Alıntı Metin:
——————
Yargıtay Kararı 10. Hukuk Dairesi 2020/4692 E. 2023/479 K. 19.01.2023 T.

YARGITAY KARARI
DAİRE : 10. Hukuk Dairesi
ESAS NO : 2020/4692
KARAR NO : 2023/479
KARAR TARİHİ : 19.01.2023

İNCELENEN KARARIN
MAHKEMESİ : … Bölge Adliye Mahkemesi 8. Hukuk Dairesi
SAYISI : 2019/2485 E., 2019/1624 K.
vekili Avukat …
DAVA TARİHİ : 11.09.2018
HÜKÜM/KARAR : Esastan ret
İLK DERECE MAHKEMESİ : … 4. İş Mahkemesi
SAYISI : 2018/360 E., 2019/225 K.

Taraflar arasındaki kurum işleminin iptali ile eşinden ölüm aylığı bağlanan davacıya babasından dolayıda ölüm aylığı bağlanması davasından dolayı yapılan yargılama sonunda İlk Derece Mahkemesince davanın kabulüne karar verilmiştir.
——————
Bir veri derlemesinden kayıtlar:
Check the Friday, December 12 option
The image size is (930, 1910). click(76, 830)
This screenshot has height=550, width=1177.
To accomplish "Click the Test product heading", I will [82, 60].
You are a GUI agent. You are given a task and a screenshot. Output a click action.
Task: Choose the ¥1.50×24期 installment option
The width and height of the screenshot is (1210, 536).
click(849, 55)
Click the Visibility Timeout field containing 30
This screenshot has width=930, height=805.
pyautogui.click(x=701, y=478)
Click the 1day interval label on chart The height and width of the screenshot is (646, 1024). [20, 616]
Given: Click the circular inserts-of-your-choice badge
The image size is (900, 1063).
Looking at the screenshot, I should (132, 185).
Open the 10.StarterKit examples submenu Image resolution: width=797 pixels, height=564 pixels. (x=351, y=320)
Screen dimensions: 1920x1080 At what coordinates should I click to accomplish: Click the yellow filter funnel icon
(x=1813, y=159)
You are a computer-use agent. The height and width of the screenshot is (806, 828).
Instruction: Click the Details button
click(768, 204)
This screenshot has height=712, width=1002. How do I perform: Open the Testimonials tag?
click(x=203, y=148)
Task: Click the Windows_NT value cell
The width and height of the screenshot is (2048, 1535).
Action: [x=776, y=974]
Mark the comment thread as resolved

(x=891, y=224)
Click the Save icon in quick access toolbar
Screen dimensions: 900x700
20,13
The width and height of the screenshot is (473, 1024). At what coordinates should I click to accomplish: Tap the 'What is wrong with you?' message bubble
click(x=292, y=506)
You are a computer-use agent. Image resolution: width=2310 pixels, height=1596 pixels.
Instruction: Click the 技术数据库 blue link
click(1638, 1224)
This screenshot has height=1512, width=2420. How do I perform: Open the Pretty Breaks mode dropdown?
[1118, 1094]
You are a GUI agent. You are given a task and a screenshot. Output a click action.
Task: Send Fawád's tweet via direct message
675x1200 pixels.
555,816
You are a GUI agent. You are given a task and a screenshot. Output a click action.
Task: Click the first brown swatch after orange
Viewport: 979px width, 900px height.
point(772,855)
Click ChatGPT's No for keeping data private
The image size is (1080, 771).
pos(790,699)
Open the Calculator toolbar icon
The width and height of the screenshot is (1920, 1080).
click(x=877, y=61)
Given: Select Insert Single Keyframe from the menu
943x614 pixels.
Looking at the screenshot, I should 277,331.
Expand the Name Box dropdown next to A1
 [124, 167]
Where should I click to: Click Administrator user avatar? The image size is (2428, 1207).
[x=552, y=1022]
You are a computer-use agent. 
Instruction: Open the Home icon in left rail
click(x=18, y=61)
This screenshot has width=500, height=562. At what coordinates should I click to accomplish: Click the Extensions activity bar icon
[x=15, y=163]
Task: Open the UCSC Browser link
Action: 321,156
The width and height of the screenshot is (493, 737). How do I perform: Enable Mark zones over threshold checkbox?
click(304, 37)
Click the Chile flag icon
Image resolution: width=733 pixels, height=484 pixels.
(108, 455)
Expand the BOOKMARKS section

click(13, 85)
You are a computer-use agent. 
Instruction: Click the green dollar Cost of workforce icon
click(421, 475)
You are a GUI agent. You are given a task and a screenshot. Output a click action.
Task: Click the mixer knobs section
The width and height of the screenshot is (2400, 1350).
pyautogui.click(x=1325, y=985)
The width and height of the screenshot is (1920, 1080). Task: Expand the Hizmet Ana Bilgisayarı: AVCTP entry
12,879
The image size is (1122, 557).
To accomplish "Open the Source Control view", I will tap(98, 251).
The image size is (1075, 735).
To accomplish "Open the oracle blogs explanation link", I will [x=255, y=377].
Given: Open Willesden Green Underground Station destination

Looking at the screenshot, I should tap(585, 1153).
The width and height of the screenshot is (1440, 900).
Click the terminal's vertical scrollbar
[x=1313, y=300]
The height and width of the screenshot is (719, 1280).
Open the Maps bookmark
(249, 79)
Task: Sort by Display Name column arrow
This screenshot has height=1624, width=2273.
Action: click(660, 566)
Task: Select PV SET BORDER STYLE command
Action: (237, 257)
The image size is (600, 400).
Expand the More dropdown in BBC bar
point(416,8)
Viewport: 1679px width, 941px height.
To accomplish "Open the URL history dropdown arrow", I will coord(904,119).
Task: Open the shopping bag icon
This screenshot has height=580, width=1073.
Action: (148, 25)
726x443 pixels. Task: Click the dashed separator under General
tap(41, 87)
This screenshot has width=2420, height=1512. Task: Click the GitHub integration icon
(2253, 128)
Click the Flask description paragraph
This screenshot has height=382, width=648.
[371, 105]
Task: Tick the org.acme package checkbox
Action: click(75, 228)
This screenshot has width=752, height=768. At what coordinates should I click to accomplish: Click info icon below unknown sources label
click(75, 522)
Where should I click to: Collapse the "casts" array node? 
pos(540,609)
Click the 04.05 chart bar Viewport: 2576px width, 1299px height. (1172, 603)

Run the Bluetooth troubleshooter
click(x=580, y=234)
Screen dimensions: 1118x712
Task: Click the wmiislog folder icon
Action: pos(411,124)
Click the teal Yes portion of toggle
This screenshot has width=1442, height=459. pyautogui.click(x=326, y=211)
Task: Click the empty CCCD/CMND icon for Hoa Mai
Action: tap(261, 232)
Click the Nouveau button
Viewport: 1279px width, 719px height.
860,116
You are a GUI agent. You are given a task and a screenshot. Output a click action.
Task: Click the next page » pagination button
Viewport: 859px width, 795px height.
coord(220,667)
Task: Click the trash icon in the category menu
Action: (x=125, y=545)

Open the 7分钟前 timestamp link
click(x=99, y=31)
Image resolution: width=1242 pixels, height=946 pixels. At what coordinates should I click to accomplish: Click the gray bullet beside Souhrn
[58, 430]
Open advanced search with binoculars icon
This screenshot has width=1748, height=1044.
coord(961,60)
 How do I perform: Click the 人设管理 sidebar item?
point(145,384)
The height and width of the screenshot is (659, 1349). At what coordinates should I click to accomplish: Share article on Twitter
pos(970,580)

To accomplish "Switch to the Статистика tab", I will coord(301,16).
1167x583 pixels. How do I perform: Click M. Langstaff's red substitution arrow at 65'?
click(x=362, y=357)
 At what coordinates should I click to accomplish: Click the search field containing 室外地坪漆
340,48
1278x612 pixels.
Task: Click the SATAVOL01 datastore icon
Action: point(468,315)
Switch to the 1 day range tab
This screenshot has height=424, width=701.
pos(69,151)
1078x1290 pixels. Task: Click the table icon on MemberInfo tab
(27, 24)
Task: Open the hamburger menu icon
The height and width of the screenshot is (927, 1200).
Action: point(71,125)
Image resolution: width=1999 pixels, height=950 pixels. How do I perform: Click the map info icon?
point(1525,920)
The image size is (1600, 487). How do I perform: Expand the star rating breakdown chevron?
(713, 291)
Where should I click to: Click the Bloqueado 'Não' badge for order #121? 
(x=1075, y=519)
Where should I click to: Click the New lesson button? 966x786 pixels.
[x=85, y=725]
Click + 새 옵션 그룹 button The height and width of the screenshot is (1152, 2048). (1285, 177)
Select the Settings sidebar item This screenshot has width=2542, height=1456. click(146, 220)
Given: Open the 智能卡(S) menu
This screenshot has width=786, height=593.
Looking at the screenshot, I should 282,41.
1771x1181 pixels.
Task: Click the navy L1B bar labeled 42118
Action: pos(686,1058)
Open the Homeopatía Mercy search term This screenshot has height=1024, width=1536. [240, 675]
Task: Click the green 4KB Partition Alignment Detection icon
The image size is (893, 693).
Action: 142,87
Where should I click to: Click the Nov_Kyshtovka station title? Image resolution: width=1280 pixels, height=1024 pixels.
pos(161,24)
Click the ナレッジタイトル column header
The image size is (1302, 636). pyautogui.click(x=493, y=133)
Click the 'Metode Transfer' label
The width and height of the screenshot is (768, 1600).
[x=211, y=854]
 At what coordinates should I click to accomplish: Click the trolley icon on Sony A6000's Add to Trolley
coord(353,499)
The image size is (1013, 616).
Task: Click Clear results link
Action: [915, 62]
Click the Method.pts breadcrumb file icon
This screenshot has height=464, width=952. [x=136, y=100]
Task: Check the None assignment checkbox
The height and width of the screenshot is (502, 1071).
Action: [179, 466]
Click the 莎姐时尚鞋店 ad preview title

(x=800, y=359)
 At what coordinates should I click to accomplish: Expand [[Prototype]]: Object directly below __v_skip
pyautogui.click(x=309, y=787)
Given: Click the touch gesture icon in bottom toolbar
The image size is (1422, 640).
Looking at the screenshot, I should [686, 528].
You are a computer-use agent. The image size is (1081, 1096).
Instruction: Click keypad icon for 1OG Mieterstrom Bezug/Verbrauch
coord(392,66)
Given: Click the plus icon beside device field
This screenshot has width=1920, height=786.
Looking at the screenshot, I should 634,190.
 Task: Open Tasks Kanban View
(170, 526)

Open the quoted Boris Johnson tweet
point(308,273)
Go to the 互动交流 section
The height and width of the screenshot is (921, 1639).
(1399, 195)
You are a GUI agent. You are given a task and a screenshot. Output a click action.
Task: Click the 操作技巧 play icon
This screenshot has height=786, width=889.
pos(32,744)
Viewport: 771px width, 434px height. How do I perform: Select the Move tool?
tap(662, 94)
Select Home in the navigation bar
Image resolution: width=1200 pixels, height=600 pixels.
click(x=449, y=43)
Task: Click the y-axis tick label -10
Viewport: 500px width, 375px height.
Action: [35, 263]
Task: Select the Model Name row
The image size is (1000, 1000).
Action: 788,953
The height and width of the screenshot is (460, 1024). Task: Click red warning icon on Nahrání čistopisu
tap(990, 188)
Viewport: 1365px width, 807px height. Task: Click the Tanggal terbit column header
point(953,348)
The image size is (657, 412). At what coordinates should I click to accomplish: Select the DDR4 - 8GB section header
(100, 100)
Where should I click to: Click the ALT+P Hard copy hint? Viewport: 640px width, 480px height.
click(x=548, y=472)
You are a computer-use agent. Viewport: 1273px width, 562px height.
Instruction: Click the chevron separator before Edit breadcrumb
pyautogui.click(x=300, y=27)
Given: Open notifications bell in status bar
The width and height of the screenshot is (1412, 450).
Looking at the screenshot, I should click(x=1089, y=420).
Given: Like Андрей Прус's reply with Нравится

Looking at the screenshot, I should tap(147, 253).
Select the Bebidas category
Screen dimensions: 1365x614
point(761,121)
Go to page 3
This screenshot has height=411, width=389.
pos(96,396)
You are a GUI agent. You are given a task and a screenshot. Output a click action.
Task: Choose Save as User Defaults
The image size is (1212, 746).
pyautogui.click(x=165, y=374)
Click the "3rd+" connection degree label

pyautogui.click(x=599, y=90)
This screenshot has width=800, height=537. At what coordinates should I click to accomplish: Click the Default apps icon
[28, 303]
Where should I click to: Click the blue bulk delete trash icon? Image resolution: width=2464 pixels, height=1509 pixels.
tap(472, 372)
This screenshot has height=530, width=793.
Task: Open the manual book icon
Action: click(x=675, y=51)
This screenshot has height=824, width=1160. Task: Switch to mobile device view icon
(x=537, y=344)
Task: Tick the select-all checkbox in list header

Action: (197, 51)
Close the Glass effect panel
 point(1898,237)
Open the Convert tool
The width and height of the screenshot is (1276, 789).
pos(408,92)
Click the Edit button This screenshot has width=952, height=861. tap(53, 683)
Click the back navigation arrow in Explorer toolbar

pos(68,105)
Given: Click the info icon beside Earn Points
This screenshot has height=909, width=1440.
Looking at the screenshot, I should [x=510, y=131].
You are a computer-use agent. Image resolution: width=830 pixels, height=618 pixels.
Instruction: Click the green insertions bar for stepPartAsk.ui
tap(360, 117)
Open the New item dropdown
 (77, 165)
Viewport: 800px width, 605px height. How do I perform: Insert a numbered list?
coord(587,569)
——————
Problemler:
1/ Yargıtay kararında "YARGITAY KARARI" sözlerinden "E., 2019/1624 K." sözlerine kadar her şeyi hiçbir değişiklik yapmadan yazın.
2/ Aşağıdaki ifadeler Yargıtay kararıyla uyuşuyor mu? Her birine evet ya da hayır deyin ve karardan belirleyici sözleri birebir alıntılayın.
(a) Karar tarihi 19.01.2023'tür.
(b) İlk Derece Mahkemesi davayı reddetmiştir.
(c) Dava 2018 yılında açılmıştır.
3/ Yargıtay kararını Yargıtay'ın hangi dairesi vermiştir?

Görev Sonuçları:
1/
YARGITAY KARARI
DAİRE : 10. Hukuk Dairesi
ESAS NO : 2020/4692
KARAR NO : 2023/479
KARAR TARİHİ : 19.01.2023

İNCELENEN KARARIN
MAHKEMESİ : … Bölge Adliye Mahkemesi 8. Hukuk Dairesi
SAYISI : 2019/2485 E., 2019/1624 K.

2/
(a) Evet: "KARAR TARİHİ : 19.01.2023"
(b) Hayır: "İlk Derece Mahkemesince davanın kabulüne karar verilmiştir"
(c) Evet: "DAVA TARİHİ : 11.09.2018"

3/ 10. Hukuk Dairesi.